Atazanavir treatment and lamin A/C R482W mutation alter cell rheological behavior UNT: untreated control cells (control); DMSO: control cells incubated with DMSO (AZN control); AZN: control cells treated with atazanavir; T2D: cells from a patient with type 2 diabetes; M,K: cells from patients with FPLD2 carrying the LMNA R482W mutation. (A) Entry time in 6x6-μm² constrictions T_e (median ±95% CI, Confidence Interval). (B and C) Fits of tongue length l as a function of time t (t = 0 defined at cell contact with constriction), for (B) UNT, M and K cells, and (C) DMSO and AZN cells. Solid curves with symbols indicate the median fits; dashed upper and lower curves delineate the 95% CIs; the curves are plotted using median and CI values from Table 1 in Equation 1. (D–F) Fit-extracted rheological parameters: long-time viscosity η₂ (D), short-time elastic modulus E (E), and viscosity η₁ (F). Medians ±95% CI are displayed. Significant differences: AZN vs. DMSO cells (¤), FPLD2 and T2D vs. UNT cells (∗). Number of experiments: N ≥ 3; n: number of analyzed cells (A); n': number of fitted curves (D–F).

Figure 4

Nucleus response differs from whole-cell response (A) Time-lapse of a 20-μm nucleus entering (I–III) and transiting (IV) through a 3x3-μm² constriction. Nucleus is labeled with Hoechst.
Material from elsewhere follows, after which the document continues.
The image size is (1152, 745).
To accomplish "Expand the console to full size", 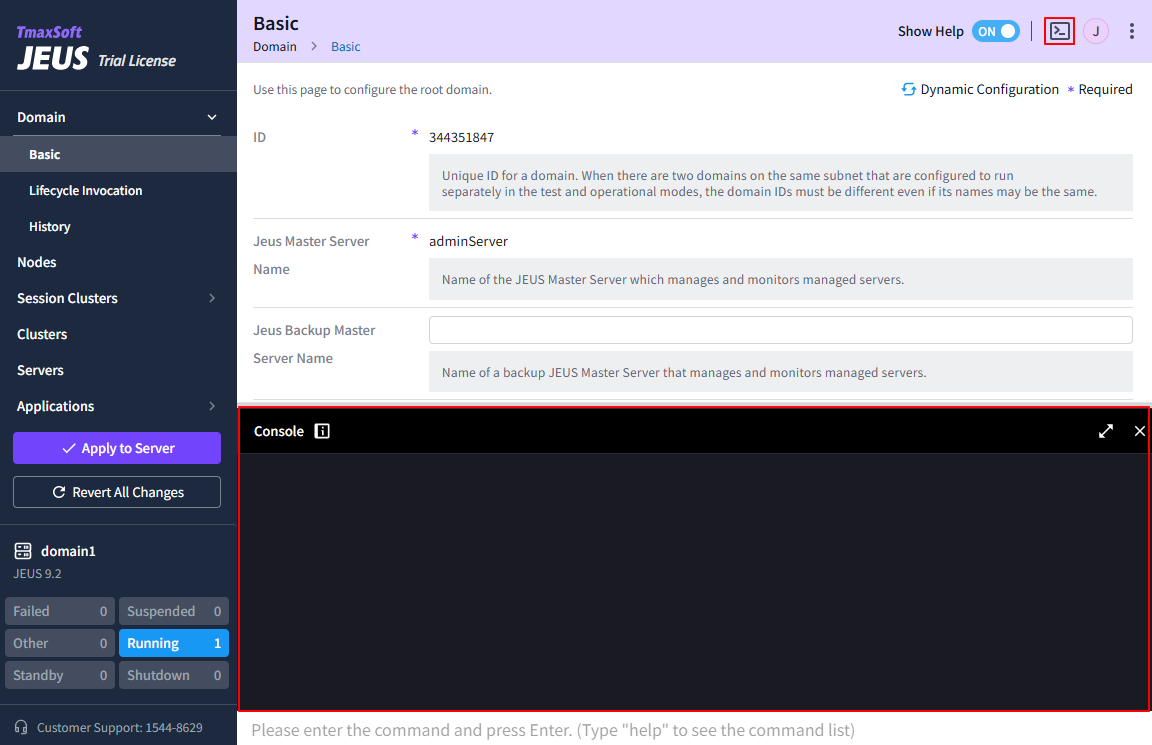I will (x=1106, y=431).
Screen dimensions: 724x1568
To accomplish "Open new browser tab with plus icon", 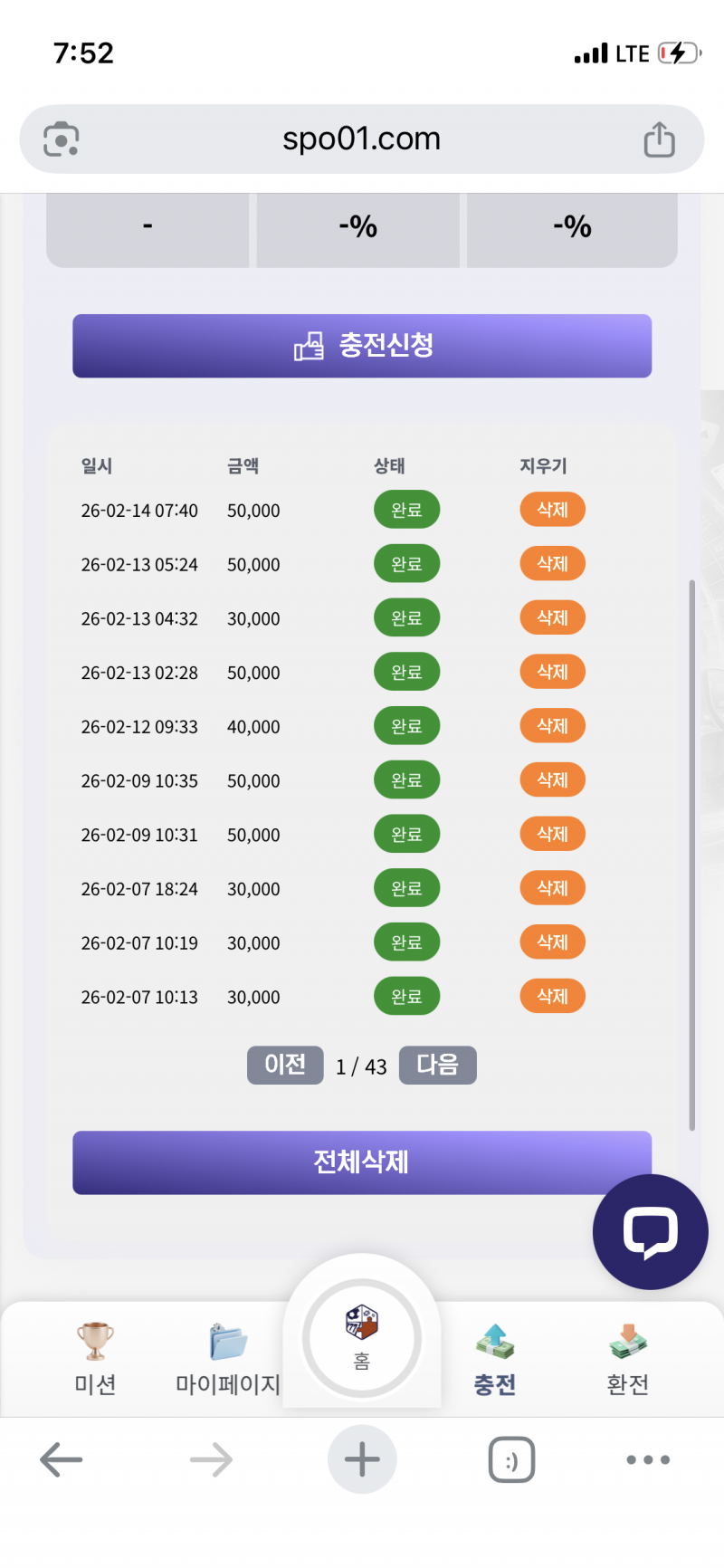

Scale bar: 10 μm. (B) Entry time of isolated nuclei in constrictions T_e (median ±95% CI). Nuclei from UNT: untreated control cells (control); DMSO: control cells incubated with DMSO; AZN: control cells treated with atazanavir; M,K: cells from patients with FPLD2. Significant differences: AZN vs. DMSO nuclei (¤), FPLD2 and T2D vs. UNT nuclei (∗). Number of experiments: N ≥ 4; n: number of analyzed isolated nuclei.

Figure 5

Actin and microtubule network destabilization accelerates cell entry into constrictions and decreases long-time viscosity in senescent cells (A) Timeline protocol for cytoskeletal drug treatments: 72 h after seeding, cells, treated or not with atazanavir, are treated with nocodazole (45 min), latrunculin A (10 min), or both (35 min with nocodazole, then 10 min with both drugs). (B) Sketched effect of drug treatments on cells, with nocodazole and/or latrunculin A leading to microtubule and/or actin destabilization. Control condition is incubation with drug solvent, DMSO. (C–N) (C–E) Entry time in constrictions T_e and (F–N) fit-extracted rheological parameters of untreated control cells (UNT, dark blue), atazanavir-treated cells (AZN, green), and FPLD2 cells (FPLD2 K, red) upon drug treatments. Medians ±95% CIs are displayed. Significant differences: drug treatments vs. DMSO control (∗), and between drug treatments (^#). Number of experiments: N ≥ 3; number of analyzed cells: n ≥ 100 (C–E); number of fitted curves: n' ≥ 60 (F–N).